You can delete points by dragging them out of the editor field. You can add points by clicking somewhere on the curve. When you place the mouse on one of the points, you see a yellow and blue indicator. Place the mouse on the yellow one and the cursor changes into a left arrow. Now you can drag this point to the left, to change the slope of the curve. Ditto for the blue indicator.
To get an idea how this editor works, delete all but two colors (e.g. red and yellow) and move the graph around, change its slope and see what happens to your photo.
Reset the Hue curve to "Linear" (no changes) by clicking on the reset icon next to the Value button. To compare the effects of the Hue curve with linear: switch between "Linear" and "Minima/Maxima control points" in the drop-down menu next to this button, or use the history list on the left side of your screen.
You can save a curve for later use by clicking on the disk button.

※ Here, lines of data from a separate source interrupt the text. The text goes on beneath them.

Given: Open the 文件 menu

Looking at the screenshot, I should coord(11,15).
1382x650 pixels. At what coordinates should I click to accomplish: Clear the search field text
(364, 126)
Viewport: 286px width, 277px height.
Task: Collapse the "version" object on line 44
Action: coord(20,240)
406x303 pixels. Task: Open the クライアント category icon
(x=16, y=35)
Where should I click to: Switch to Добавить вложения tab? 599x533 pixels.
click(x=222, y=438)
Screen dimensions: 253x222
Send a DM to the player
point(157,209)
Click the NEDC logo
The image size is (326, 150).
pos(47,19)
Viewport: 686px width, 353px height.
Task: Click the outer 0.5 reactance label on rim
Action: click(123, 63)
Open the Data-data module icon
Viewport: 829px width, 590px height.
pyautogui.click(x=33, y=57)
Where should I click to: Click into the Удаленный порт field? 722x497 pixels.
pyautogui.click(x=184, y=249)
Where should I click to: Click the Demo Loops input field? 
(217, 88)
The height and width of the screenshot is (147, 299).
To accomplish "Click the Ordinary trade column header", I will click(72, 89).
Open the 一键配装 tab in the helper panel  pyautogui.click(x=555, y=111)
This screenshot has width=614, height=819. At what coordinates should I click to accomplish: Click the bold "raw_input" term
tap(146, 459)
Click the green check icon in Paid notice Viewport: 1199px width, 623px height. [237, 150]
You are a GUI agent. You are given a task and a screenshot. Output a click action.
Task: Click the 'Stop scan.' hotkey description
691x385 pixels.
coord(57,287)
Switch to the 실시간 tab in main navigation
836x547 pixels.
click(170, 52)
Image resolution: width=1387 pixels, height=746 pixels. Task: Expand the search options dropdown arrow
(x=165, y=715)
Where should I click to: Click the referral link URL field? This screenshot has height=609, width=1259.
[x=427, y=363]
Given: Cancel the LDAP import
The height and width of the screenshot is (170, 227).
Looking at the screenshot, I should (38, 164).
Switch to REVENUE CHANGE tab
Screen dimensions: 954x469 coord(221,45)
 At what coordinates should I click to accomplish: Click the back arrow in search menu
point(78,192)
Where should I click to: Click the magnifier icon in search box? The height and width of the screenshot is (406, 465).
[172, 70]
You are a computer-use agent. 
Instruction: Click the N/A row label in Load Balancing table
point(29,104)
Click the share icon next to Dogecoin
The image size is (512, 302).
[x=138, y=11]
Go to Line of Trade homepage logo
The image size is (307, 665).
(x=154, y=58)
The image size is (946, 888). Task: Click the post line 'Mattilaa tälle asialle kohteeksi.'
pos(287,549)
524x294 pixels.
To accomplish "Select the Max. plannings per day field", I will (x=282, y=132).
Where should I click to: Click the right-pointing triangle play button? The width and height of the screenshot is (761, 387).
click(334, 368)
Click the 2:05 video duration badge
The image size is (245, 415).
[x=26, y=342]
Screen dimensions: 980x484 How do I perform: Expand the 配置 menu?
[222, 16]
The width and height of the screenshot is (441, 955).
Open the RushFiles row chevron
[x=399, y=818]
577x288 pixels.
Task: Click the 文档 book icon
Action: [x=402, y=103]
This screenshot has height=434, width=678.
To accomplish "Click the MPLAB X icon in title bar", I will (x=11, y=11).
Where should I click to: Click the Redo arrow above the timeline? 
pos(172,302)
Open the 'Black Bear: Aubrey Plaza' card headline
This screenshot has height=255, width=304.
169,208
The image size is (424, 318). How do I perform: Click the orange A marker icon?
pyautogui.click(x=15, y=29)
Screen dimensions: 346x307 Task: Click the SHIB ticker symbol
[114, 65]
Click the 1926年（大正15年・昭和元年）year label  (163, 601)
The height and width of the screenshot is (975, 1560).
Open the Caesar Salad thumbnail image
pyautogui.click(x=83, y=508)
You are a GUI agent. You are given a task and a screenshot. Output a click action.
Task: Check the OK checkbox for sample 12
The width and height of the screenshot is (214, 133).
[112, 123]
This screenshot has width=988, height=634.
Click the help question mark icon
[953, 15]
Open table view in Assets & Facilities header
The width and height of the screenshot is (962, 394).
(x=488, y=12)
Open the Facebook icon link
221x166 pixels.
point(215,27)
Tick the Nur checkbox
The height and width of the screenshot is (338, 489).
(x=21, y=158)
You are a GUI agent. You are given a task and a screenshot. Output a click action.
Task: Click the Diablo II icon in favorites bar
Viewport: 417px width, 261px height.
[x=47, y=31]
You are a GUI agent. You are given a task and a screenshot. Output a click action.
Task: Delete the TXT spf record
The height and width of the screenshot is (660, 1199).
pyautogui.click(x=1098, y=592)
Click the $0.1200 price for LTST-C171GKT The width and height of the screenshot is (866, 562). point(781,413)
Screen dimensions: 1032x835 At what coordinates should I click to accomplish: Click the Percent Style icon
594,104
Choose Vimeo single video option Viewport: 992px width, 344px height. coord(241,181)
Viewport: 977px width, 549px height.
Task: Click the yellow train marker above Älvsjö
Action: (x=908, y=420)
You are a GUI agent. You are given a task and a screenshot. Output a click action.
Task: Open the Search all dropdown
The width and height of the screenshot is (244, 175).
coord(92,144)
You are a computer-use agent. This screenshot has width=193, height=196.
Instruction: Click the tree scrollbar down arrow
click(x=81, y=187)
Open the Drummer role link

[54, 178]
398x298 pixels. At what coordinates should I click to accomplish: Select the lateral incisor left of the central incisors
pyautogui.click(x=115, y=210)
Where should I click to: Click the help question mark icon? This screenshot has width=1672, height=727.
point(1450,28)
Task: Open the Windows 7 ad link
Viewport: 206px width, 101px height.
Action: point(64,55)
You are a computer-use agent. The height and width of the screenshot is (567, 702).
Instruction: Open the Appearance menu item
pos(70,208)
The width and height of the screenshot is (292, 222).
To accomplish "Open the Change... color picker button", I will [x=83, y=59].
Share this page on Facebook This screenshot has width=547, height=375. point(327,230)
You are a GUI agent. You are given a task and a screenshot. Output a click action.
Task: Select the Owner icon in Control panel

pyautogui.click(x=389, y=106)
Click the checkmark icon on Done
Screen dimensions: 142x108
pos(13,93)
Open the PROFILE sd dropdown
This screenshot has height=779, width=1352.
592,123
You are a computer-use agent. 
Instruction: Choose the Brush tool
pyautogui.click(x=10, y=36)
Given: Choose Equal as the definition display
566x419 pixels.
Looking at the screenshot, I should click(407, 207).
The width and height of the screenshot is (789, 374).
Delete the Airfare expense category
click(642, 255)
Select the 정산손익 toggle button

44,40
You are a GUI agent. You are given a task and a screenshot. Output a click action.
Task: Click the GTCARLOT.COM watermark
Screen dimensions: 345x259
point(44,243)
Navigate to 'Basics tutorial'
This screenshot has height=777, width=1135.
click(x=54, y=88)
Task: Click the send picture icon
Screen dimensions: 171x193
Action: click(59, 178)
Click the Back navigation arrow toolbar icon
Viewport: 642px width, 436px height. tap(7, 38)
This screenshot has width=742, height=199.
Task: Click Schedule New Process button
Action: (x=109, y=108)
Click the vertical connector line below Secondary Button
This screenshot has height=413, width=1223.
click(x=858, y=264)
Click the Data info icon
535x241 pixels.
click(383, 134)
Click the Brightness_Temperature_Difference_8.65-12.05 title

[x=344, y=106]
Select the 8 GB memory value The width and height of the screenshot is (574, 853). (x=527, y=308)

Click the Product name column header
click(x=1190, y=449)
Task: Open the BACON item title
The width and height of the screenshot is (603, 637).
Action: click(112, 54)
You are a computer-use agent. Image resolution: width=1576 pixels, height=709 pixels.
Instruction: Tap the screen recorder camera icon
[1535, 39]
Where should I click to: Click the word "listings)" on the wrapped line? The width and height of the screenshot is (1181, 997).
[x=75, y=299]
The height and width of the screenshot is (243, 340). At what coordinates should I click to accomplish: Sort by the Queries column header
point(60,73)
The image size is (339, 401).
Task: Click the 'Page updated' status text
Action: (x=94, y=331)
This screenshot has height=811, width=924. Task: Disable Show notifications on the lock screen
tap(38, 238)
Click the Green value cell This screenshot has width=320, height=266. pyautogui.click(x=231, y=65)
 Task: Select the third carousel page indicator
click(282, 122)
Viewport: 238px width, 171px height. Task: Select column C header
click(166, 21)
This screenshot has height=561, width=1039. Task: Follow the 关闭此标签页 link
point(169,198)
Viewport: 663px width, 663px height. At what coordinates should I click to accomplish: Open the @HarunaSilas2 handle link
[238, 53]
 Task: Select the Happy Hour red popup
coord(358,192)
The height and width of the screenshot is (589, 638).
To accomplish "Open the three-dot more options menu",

Note that only the actual (shown) H, S or V curve is saved, not all three at once, so don't give your curve a name like my_hsv because it doesn't describe whether the curve inside it is H, S or V, but instead name your saved curve files something like my_hue, my_sat and my_val. The extension will be added automatically, ".rtc".
The Preview Area
The preview is designed to show you the most realistic result possible, however one must keep in mind that the larger an image is, the longer it takes to process. For speed reasons, the preview of the effects of most tools is calculated not on the full-sized image (which would take exactly as long as saving the image, making using sliders and curves impossible), but on the preview image which is of the size of your preview area. Many tools, such as the Exposure tool, can be applied to an image of any size, and their effects will be identical regardless of the size of the image they are applied to. However some tools are size-dependent, for example all of the tools in the Detail tab, which means if you apply one of these tools to a full-sized image and to a smaller version of that image, and then downscale the full-sized image to the smaller image's size, the two images won't match. For reasons of speed, RawTherapee must use the small preview image so that your tool tweaking experience may be fast and fluid, but this means that the effects of size-dependent tools would not be accurate when applied to a small zoomed-out preview. We made the decision to either disable the preview effects of these tools entirely at zoom levels less than 100%, or to keep the preview effects active but to warn you that what you see at zoom levels less than 100% may be inaccurate depending on the tool settings (for example Tone Mapping and Wavelet may be accurate at zoom levels less than 100% or they may be inaccurate, depending on their settings). You will know which tools these are because they are marked with a "1:1" icon next to their names. RawPedia explains how accurate the preview is for all affected tools on each tool's page.